Text passage Block Start

![Workers laid off in the wake of the Toys "R" Us bankruptcy protested inside a Union, N.J. store Sunday. Cheryl Claude, who worked for Toys "R" Us for 33 years, is in the blue coat.](https://media.wnyc.org/i/800/0/l/85/1/Toys__R__Us_NJ_Store_Takeover_4.jpg)
Workers from around the nation laid off in the wake of the Toys "R" Us bankruptcy protested at a soon-to-be-shuttered store in Union, N.J. Sunday, briefly occupying the aisles to demand severance pay that the company has refused to provide.
The protesters, representing 30,000 people who have or will soon lose their jobs, accused the investment firms that own the chain of saddling it with debt and driving it into bankruptcy while lavishing millions of dollars on executives.
Cheryl Claude of South River worked at Toys "R" Us for 33 years, her entire career.
"Thirty-three years of losing holidays with my family, no Thanksgiving dinners with my family," she said. "And all the hard work that everyone has done for these people. Give us something. At least something."
She loses her job running a warehouse at the end of June. She won't get severance payments or medical benefits after that.

Text passage Block End

- **Problem to solve**:
In the article on the Toys "R" Us layoff protest, reproduce the text from "Workers from around" up to and including "her entire career.", substituting "walkways" for "aisles".

Data extracts Block Start

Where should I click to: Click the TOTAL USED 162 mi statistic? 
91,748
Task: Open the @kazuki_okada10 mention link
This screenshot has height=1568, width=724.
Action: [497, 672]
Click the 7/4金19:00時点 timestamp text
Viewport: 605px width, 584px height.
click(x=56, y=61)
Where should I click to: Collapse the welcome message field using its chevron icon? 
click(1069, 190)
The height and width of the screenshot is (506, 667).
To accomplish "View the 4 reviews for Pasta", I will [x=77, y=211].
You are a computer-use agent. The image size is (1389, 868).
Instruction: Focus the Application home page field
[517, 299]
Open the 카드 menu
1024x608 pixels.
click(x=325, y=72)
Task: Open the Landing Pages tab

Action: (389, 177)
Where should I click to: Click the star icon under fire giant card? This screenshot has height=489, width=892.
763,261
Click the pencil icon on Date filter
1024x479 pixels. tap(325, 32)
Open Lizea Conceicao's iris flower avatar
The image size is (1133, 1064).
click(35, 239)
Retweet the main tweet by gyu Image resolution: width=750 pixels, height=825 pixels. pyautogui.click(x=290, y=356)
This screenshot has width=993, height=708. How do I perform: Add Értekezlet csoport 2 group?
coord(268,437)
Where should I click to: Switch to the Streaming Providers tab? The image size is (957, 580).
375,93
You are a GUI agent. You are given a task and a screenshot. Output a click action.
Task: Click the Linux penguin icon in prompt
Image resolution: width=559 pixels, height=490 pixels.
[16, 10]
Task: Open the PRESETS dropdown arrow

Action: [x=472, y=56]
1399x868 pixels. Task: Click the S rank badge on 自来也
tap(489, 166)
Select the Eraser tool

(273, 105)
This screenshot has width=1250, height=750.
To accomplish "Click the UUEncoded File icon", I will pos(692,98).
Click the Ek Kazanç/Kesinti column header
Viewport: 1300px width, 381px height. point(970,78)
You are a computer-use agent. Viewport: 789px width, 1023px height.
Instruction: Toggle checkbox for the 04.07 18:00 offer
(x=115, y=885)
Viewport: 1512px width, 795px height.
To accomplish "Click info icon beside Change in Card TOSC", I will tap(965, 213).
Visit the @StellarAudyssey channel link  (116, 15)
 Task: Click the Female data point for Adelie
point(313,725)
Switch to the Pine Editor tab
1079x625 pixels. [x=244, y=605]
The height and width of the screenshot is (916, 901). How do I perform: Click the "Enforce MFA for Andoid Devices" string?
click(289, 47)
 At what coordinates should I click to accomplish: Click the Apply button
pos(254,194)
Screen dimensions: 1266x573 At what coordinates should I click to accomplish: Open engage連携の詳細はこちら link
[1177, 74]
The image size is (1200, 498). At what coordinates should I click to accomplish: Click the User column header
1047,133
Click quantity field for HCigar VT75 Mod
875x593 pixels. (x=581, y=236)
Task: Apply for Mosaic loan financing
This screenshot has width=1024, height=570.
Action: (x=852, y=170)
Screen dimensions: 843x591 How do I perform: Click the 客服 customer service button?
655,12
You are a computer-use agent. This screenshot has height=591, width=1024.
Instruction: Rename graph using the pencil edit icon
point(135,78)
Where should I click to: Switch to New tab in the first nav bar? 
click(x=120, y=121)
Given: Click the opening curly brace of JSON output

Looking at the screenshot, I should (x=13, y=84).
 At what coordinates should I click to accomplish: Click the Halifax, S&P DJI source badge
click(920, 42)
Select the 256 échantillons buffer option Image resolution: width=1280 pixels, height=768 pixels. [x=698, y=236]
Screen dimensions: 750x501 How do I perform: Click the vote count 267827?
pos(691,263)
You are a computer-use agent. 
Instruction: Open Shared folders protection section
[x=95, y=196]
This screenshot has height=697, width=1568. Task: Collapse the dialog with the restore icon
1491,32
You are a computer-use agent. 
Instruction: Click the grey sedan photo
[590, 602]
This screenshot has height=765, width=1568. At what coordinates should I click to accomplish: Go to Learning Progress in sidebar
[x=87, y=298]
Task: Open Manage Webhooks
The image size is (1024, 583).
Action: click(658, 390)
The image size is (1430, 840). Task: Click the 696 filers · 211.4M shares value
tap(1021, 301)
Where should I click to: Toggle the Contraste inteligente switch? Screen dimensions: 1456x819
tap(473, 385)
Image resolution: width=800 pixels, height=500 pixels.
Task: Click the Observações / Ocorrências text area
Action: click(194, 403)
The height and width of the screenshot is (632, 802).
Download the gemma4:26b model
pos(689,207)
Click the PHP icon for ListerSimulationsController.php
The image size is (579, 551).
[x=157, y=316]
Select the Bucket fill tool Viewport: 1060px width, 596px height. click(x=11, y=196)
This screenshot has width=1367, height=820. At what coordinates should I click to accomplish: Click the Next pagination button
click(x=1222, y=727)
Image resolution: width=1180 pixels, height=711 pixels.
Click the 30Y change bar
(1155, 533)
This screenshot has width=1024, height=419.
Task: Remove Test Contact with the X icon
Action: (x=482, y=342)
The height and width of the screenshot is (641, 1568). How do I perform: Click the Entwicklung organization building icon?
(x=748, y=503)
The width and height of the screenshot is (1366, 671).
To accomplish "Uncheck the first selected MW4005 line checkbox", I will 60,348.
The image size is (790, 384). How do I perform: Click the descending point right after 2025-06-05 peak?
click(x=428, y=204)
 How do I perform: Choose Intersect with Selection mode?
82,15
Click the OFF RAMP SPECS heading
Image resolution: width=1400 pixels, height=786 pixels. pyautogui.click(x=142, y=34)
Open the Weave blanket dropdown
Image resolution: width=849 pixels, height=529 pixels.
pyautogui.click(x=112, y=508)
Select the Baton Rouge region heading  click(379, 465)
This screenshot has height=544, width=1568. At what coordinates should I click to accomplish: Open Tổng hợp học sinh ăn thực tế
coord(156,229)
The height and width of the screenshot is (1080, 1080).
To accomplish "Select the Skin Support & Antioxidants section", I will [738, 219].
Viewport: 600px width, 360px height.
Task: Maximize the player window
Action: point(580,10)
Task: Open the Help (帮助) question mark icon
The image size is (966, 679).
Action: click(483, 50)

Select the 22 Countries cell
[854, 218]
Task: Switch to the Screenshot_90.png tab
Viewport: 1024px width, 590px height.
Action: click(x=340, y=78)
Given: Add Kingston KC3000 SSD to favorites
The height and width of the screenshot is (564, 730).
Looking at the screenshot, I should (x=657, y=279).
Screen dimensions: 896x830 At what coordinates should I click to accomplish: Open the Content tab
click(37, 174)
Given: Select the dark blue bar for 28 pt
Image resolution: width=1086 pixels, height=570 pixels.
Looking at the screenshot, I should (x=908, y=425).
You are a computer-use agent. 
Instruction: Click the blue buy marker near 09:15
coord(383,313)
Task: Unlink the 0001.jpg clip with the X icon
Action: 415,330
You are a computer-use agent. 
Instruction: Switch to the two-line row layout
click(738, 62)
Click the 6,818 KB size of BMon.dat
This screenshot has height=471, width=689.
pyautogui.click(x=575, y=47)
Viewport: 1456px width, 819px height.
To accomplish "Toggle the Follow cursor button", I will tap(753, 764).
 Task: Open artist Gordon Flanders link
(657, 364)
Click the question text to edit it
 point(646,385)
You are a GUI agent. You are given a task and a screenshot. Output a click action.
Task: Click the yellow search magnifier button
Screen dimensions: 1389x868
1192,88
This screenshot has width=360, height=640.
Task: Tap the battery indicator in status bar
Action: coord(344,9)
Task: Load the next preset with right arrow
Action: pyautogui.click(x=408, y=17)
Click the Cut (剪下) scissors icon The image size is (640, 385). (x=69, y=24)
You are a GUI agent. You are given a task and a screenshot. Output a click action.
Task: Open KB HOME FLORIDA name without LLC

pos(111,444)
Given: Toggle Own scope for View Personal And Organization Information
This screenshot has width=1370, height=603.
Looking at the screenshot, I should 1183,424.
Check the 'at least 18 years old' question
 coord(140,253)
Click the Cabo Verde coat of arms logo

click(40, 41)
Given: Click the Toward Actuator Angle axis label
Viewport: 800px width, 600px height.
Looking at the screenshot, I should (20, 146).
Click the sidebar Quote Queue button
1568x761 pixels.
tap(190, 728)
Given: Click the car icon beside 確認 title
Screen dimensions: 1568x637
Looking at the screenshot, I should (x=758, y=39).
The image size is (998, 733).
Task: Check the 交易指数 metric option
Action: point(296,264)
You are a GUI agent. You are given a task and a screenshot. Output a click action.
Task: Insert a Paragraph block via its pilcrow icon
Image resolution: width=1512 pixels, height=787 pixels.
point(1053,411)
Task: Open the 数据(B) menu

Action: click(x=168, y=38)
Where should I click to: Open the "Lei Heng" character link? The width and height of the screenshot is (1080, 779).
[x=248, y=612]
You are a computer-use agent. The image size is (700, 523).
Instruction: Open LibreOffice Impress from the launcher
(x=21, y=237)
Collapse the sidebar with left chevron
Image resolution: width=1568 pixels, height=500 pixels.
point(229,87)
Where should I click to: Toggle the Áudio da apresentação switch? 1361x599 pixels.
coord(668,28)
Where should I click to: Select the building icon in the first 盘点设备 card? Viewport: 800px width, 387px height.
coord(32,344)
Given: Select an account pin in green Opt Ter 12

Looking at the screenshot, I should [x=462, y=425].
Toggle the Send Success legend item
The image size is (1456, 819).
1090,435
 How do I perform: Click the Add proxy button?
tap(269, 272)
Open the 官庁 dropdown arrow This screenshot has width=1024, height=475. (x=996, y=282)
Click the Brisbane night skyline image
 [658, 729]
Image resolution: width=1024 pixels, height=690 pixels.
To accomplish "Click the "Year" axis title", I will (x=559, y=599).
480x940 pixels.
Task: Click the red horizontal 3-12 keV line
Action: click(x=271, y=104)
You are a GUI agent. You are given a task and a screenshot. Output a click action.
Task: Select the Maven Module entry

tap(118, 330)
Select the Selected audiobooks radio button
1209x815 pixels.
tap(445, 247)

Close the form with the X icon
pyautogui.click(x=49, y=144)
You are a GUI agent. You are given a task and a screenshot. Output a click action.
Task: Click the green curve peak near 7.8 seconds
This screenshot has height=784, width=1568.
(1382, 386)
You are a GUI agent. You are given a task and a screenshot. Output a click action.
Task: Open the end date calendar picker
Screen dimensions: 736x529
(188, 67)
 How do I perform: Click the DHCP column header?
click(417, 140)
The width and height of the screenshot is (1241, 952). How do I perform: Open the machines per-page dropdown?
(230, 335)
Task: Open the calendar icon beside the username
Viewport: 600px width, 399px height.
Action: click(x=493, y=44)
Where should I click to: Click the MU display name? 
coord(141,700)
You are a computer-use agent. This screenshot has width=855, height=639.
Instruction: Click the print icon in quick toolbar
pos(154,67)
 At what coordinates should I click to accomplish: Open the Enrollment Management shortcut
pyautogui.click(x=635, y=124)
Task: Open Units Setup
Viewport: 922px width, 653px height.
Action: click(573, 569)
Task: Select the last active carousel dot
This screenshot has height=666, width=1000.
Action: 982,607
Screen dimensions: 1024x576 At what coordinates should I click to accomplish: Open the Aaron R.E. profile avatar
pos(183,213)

Data extracts Block End

- **Result of the exercise**:
Workers from around the nation laid off in the wake of the Toys "R" Us bankruptcy protested at a soon-to-be-shuttered store in Union, N.J. Sunday, briefly occupying the walkways to demand severance pay that the company has refused to provide.
The protesters, representing 30,000 people who have or will soon lose their jobs, accused the investment firms that own the chain of saddling it with debt and driving it into bankruptcy while lavishing millions of dollars on executives.
Cheryl Claude of South River worked at Toys "R" Us for 33 years, her entire career.